L"autre dossier, A-413-99, est un appel d"un jugement portant rejet de l"action que l"appelant a intentée afin de faire déclarer inconstitutionnelles certaines dispositions de la Loi sur l"immigration, y compris l"alinéa 53 (1)b). L"appelant a engagé cette procédure parallèle probablement parce qu"il craignait que la réparation demandée, soit le jugement déclaratoire, ne puisse être obtenue dans le cadre d"une demande de contrôle judiciaire. Cependant, tel n"est pas le cas : voir Moktari c. Canada (ministre de la Citoyenneté et de l"Immigration), [1999] A.C.F. no 1864 (C.A.F.). Par conséquent, je dois trancher uniquement l"appel concernant la demande de contrôle judiciaire, soit l"appel interjeté dans le dossier A-414-99. Le résultat de l"autre appel découlera nécessairement des conclusions que je tirerai en l"espèce.

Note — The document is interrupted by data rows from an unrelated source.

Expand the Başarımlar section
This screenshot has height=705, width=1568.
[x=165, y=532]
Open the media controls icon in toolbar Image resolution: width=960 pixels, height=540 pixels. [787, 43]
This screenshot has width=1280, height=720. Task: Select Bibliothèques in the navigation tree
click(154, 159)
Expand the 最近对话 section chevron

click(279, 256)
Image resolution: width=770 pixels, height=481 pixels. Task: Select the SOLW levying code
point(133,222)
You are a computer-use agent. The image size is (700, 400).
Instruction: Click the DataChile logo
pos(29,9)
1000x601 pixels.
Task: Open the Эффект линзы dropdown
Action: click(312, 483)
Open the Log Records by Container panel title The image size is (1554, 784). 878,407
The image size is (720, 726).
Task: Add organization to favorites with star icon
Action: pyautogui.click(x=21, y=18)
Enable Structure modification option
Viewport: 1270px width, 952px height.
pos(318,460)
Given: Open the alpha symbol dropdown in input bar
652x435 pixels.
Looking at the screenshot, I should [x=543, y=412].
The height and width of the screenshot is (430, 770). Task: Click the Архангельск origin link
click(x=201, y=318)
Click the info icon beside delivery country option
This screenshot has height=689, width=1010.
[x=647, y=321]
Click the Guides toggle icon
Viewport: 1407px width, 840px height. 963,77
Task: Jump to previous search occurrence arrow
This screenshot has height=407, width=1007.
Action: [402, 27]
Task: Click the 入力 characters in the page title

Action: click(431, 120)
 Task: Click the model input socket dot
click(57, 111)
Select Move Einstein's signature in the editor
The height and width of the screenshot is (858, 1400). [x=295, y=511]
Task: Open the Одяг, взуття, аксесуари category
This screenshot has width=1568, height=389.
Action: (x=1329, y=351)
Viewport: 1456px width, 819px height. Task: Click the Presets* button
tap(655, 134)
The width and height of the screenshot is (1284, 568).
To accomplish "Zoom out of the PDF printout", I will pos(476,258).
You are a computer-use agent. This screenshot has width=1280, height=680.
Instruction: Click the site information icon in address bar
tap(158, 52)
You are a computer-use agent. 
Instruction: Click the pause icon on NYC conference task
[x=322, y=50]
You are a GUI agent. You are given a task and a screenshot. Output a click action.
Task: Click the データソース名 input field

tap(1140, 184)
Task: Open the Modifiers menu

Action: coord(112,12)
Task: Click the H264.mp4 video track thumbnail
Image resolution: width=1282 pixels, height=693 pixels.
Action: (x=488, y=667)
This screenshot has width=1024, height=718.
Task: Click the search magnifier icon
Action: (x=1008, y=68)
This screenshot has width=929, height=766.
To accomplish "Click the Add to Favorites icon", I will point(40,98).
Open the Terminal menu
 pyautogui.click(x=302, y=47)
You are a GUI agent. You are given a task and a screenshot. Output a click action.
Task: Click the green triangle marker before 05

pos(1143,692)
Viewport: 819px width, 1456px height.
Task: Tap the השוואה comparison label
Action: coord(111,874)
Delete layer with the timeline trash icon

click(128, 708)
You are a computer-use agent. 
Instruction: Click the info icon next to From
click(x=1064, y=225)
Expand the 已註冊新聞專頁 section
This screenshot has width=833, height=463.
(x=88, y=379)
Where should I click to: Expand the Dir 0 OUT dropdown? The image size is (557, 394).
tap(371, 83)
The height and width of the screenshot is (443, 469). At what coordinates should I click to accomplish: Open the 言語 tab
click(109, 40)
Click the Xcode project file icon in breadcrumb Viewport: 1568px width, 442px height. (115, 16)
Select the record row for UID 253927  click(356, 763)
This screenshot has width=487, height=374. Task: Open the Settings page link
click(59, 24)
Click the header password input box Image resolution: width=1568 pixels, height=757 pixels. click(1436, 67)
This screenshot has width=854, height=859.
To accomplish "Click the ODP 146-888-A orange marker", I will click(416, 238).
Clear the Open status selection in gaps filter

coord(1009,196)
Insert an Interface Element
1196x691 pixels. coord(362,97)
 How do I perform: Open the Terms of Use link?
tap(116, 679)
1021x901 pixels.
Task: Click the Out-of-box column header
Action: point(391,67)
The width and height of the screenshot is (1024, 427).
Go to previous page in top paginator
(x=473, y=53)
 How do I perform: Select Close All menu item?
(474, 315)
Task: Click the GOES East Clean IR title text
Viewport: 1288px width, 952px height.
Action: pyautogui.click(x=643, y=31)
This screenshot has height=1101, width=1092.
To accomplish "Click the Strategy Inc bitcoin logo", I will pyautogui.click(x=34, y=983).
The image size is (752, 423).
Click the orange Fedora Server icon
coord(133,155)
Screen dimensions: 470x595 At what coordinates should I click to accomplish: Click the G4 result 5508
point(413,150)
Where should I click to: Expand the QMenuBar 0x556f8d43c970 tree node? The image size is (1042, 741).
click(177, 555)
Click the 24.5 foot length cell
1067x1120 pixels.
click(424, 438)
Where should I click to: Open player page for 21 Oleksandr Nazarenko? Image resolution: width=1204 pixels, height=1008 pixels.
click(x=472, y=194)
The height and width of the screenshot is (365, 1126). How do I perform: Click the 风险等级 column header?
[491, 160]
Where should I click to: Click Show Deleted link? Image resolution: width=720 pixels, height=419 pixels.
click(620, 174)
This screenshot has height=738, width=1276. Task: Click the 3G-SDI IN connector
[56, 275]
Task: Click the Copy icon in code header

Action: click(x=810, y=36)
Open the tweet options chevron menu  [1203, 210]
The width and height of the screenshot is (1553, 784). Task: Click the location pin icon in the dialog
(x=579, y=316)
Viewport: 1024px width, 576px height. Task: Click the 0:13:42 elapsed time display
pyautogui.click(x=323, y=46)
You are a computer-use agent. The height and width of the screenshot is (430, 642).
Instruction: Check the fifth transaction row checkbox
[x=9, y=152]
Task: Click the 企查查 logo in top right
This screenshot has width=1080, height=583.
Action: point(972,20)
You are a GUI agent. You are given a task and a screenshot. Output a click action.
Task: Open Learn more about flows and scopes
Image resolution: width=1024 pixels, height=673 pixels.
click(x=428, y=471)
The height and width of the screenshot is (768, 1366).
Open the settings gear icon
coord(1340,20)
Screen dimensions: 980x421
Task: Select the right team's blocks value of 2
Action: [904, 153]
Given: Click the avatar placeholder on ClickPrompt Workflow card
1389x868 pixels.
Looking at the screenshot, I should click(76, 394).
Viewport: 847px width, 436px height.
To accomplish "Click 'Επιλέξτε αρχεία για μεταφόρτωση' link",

L"appel interjeté dans le dossier A-414-99 a été entendu immédiatement après celui de l"affaire Suresh c. Le ministre de la Citoyenneté et de l"Immigration et Le procureur général du Canada, A-415-99, au sujet duquel de longs motifs sont communiqués concurremment. Étant donné que presque toutes les questions de fond qui ont été soulevées dans l"affaire Suresh l"ont également été dans le présent appel, il n"est pas nécessaire que je répète ce qui est établi dans cette décision. Il suffit de dire que j"ai rejeté tous les arguments visant à contester pour des motifs constitutionnels la validité de différentes dispositions de la Loi sur l"immigration. Toutefois, je dois commenter brièvement une question concernant une différence sur le plan des faits. Cette question est celle de savoir si la participation présumée de l"appelant à titre d"assassin au sein du ministère du renseignement et de la sécurité de l"Iran (" MRSI ") constitue un acte de terrorisme. Par suite de ces commentaires, deux autres questions seulement devront être examinées.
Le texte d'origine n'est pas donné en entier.